Элизабет набрала в грудь больше воздуха, чтобы не надо было то и дело заглатывать его внезапно высохшими губами, и медленно двинулась влево, к самому краю приоткрытого окна. Когда она проскользнула, прижавшись к серо-зеленой от ползущих лунных лучей стене дома, и остановилась на черном, уходящем чернотой внутрь проеме окна, она замерла. И застыла как вкопанная – застыло ее дыхание, разом онемевшие ноги, руки, шея.

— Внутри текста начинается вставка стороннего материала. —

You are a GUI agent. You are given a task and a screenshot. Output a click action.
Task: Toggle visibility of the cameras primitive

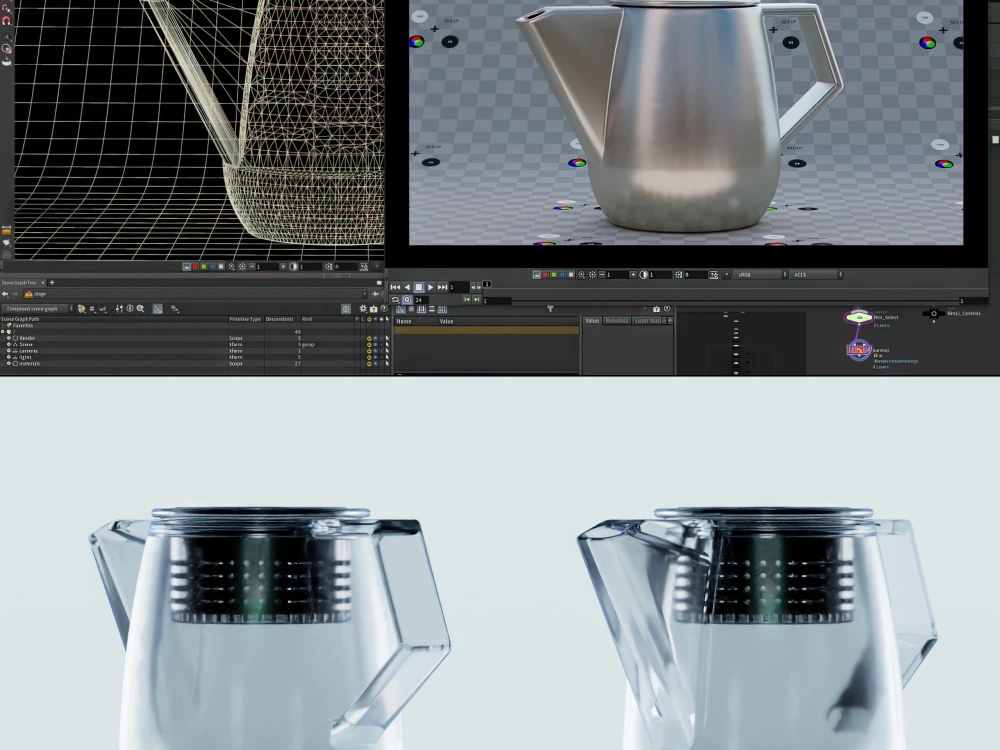point(369,350)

Из глубины небольшой комнаты в ярде, не больше, на нее смотрела мать. Вернее, смотрела не на нее, а сквозь нее – настолько бессмысленным, остановившимся был Динин взгляд, будто он заплутал, потерялся, полностью лишился основы. Глаза были выпучены, шарообразны, и поэтому, наверное, вылезшие из орбит, они ничего не в состоянии были различить, да и не пытались. Можно было подумать, что это мертвые глаза, если бы они редко, обрывчато не моргали, но вздрагивающие, хлопающие ресницы создавали впечатление еще большей искусственности – будто у куклы, которую то поднимают вверх, то снова кладут навзничь.

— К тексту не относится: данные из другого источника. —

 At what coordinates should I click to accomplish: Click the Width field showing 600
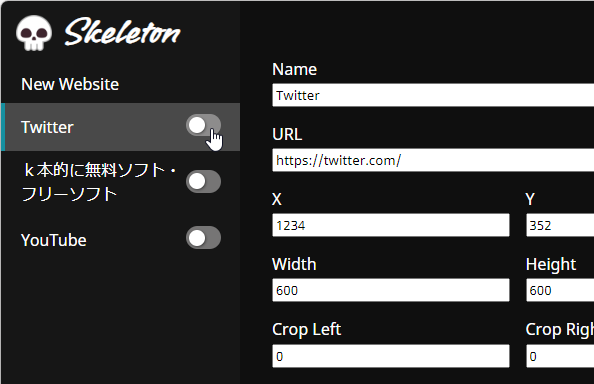click(391, 290)
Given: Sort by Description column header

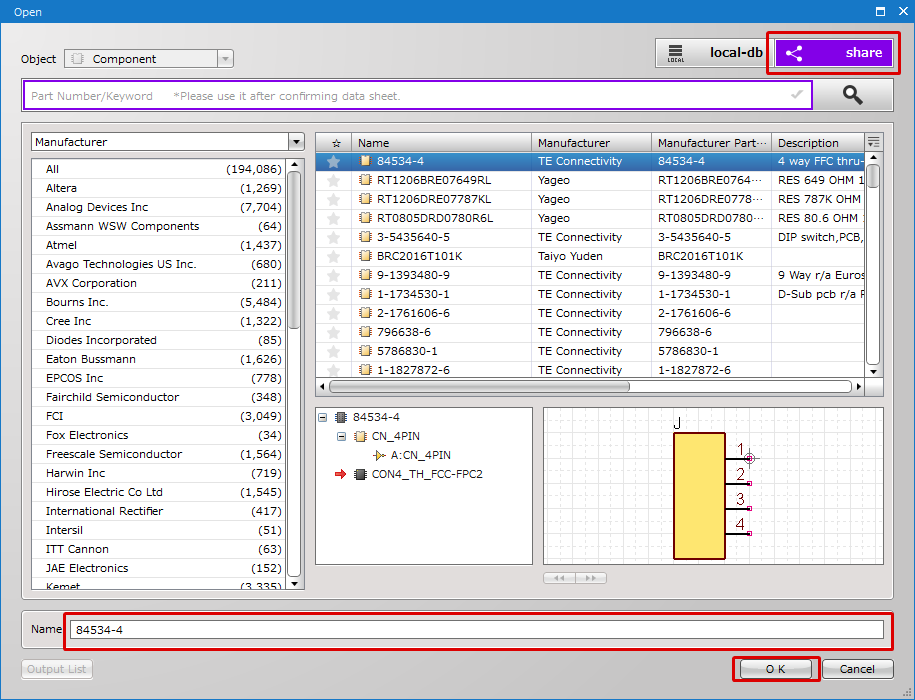Looking at the screenshot, I should pos(815,143).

Сначала Элизабет ничего не замечала, кроме этих ненатурально раскрытых, ничего не видящих глаз, все остальные черты терялись, вышли из фокуса, но потом Динино лицо отступило, немного разгладилось в перспективе. Постепенно Элизабет отделила дрожащую улыбку, подергивающую Динины губы, их уголки ходили в каком-то мелком, едва различимом ритме. Так же, как и во взгляде, в улыбке была шальная отрешенность, что-то потустороннее, полуобморочное, что-то от той же куклы, которую научили улыбаться.